The ANS consists of two antagonistic (opposing) parts which work by counteracting each other to maintain a balance. These parts are respectively called the sympathetic and parasympathetic system.
This kind of functioning matches many aspects of Yin-Yang theory; sympathetic nervous system would correspond roughly to the Yang aspect (active, fast response, stimulation of activity oriented towards the outside world) while the parasympathetic nervous system shares many characteristics of the Yin aspect (passive, in charge of nourishment and regeneration, activity directed towards the inside world).
Action of Sympathetic/Parasympathetic System
The sympathetic system was designed to provide fast action in case of life-threatening danger, as would be normal for a prehistoric man trying to hunt down a hamburger. It prepares us for a “fight-or-flight” reaction: blood flows to the muscles, the pupil dilates, the heartbeat accelerates, glucose is liberated into the blood (if we need to run), while blood flows to the abdomen and digestive activity decreases (we have to spare energy on that level meanwhile).
The parasympathetic system was designed to provide rest and adjust the system once the hamburger is obtained, and one had to get the best of it!
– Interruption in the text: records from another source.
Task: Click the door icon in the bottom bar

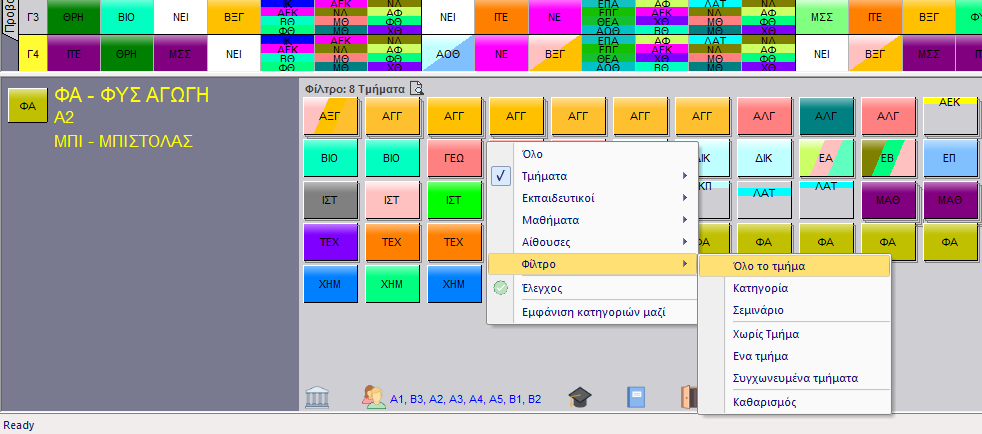Action: 688,398
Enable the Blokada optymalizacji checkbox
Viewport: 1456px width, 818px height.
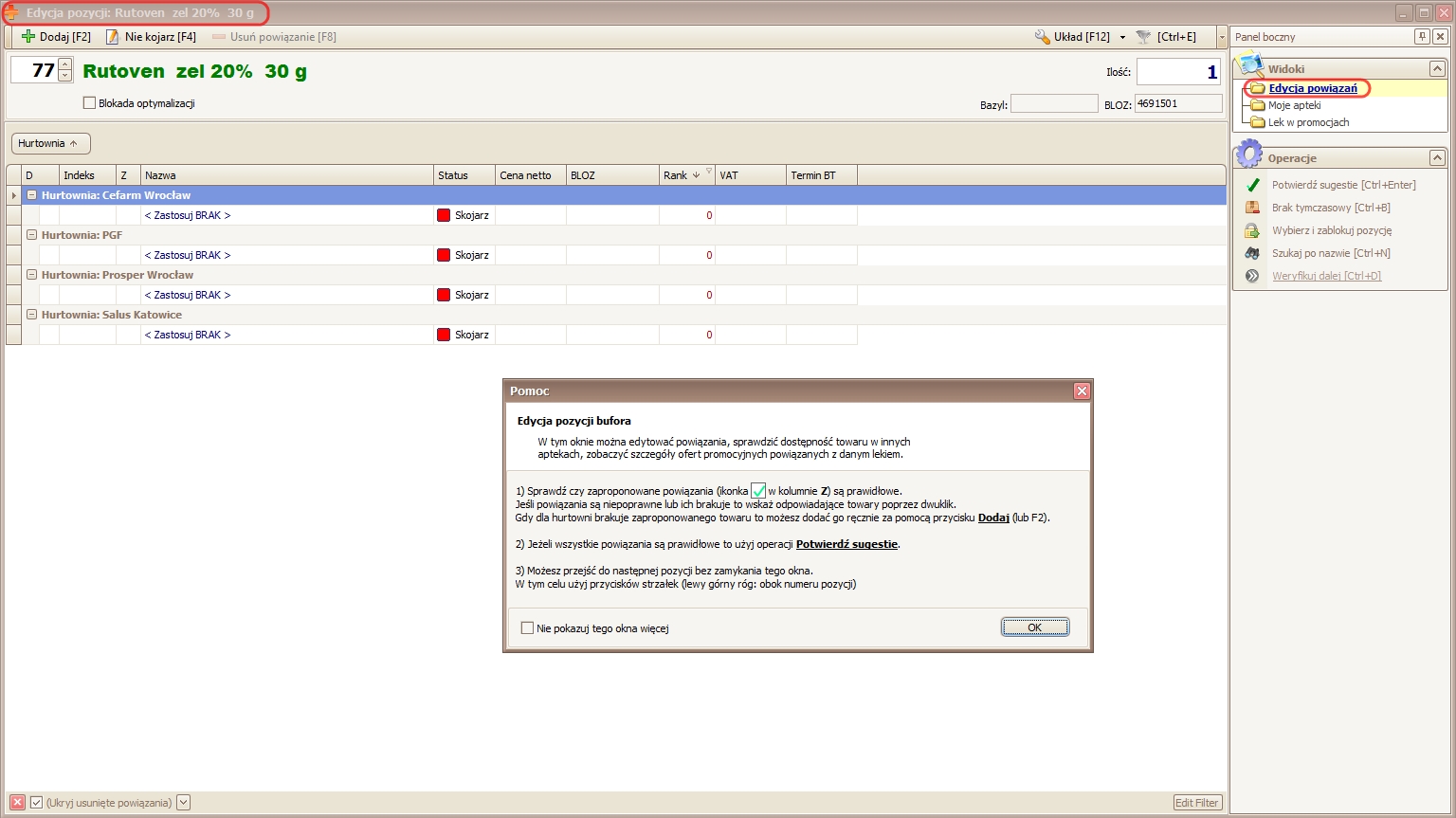coord(90,103)
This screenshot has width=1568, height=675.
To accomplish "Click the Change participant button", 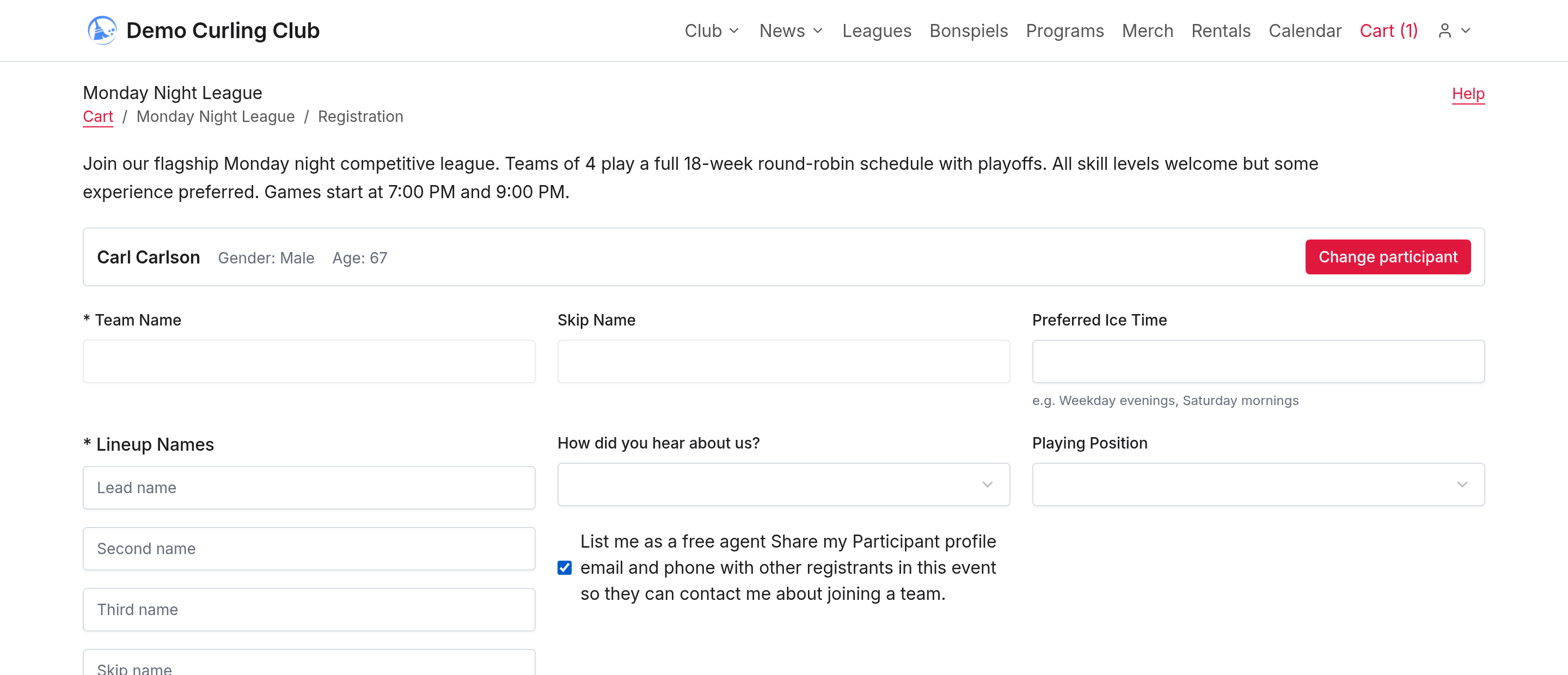I will [1388, 257].
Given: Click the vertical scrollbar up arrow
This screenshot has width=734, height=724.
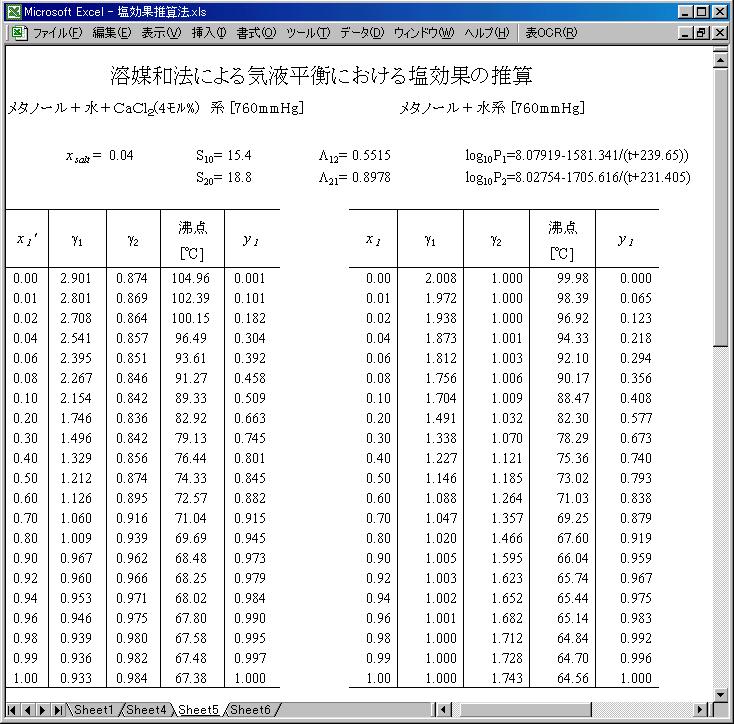Looking at the screenshot, I should (722, 58).
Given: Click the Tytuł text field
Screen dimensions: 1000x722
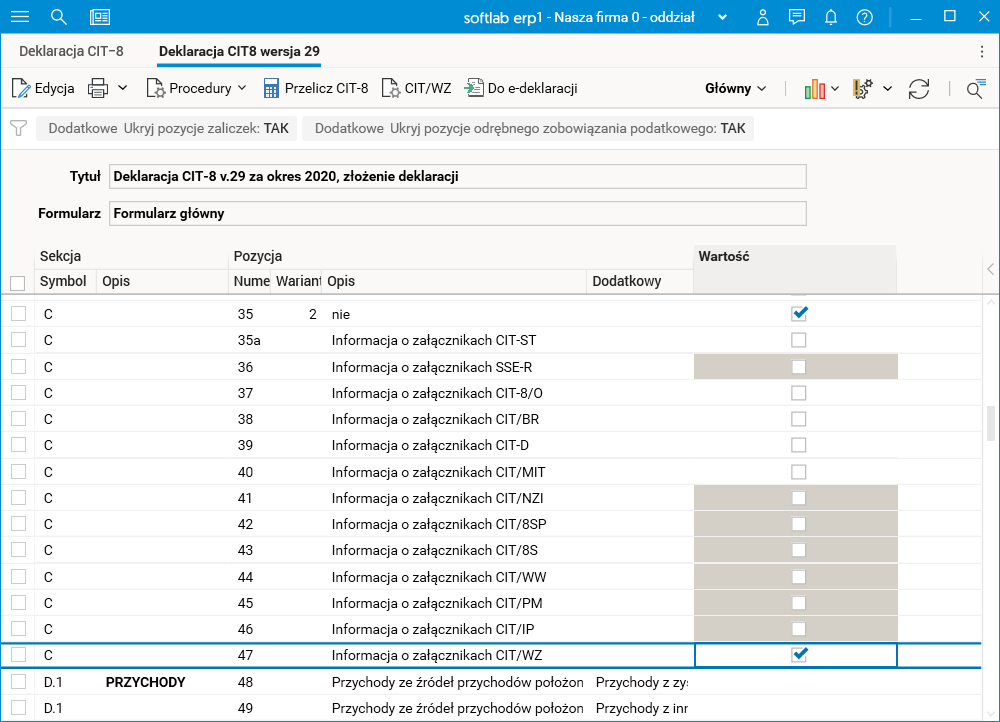Looking at the screenshot, I should click(x=457, y=176).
As a result of parasympathetic activity, a first phase salivation is activated, gallbladder is ready to secrete, and the digestive tract moves more actively. Heartbeat relaxes, pupils contract.
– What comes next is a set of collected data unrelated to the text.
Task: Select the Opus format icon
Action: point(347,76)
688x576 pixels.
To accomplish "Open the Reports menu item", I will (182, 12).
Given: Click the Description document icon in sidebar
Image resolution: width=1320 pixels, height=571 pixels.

Parasympathetic activity leads to energy saving, and concentration on perceptions of oneself rather than the outside world. It is observed during sleep, hibernation, and deep relaxation. This is a Yin effect that leads the activity towards nourishment and regeneration.
Permanent Urgency of Modern Life and Sympathetic/Parasympathetic Activity Imbalance
As a result of modern way of life, there is a general tendency to a sympathetic shift. Constant stimulation of senses (audiovisual ads, city noise), multitask working, and around the clock availability contributes to the prevailing of permanent urgency and to the hyperactivation of sympathetic activity.
On the other hand, most people do not belong anymore to supporting social structures and family members are often living far away from each other. This leaves many people without direct emotional support, anonymous and isolated in the metropolis. As a result, our environment is easily interpreted as hostile and dangerous. In few words, we’ve become victims of stress.
Symptoms of Sympathetic Hyperactivity
If you experience digestive problems (sluggish digestion, constipation, heartburn), have a dry mouth or hot flushes, anxiety, suffer from palpitations or have difficulty to sleep, you may be experiencing sympathetic hyperactivity.
Sympathetic hyperactivity is a correlative factor often observed in depression, heart condition, obesity, type II diabetes, and when maintained over a long time, it weakens the immune system. We are depriving the body of its regenerative and nurturing properties and logically illness feels invited.
3 Pranayamas to Balance the ANS
Breath is normally controlled involuntarily by the ANS, but we also have a voluntary control over the breathing muscles. It is a gate between the voluntary and autonomous aspects of our physiology and can allow us to gain control over a hyperactivated sympathetic system.
Yoga techniques, through breathing exercises (Pranayama) or stretching of muscles, can help stimulate the vagus nerve, which is the main component of the parasympathetic system. Through a regular practice, stress levels can be reduced and health is promoted.
1. Abdominal Breathing
Lie down so that gravity won’t interfere with your moving diaphragm. Close your eyes. Let the breath relax to normal pace and depth. Bring your attention to the area under your navel. Take a slow deep breath, letting the belly relax and expand. Feel the expansion both outside and downward: as you inhale, feel the air pushing down against your perineum. Don’t force anything. As you exhale, gently pull the navel in and up toward the spine. Keep the chest relaxed.
If you are not aware of your body, you can help yourself by putting one hand below the navel and one on the chest. On the inhale, the hand on the navel should raise toward the ceiling following belly movement. On the exhale it should lower steadily. Monitor the chest with the other hand. It should stay still and relaxed.
2. Lunar Breathing (Chandra Nadi Pranayama)
*Posture for the following exercises: Sit in Easy Pose (or your favorite meditation pose), with the spine straight. If you are a beginner, you can also seat on a chair, but keep your spine straight and your chest open with relaxed shoulders.
Close the right nostril with the help of your right thumb, putting the thumb below the nostril orifice. Slowly inhale through the left nostril counting to a count of 5. Exhale to a count of 5. Follow during a minimum of 3 to a maximum of 10 minutes.
This breathing is particularly useful for people suffering of hypertension.
3. Crow Beak Breathing (Kaki Mudra Pranayama)
Hands are lying on the knees in Chin Mudra. Gaze towards the nose tip, with nearly closed eyes. Purse your lips and slowly inhale. Exhale smoothly through the nose.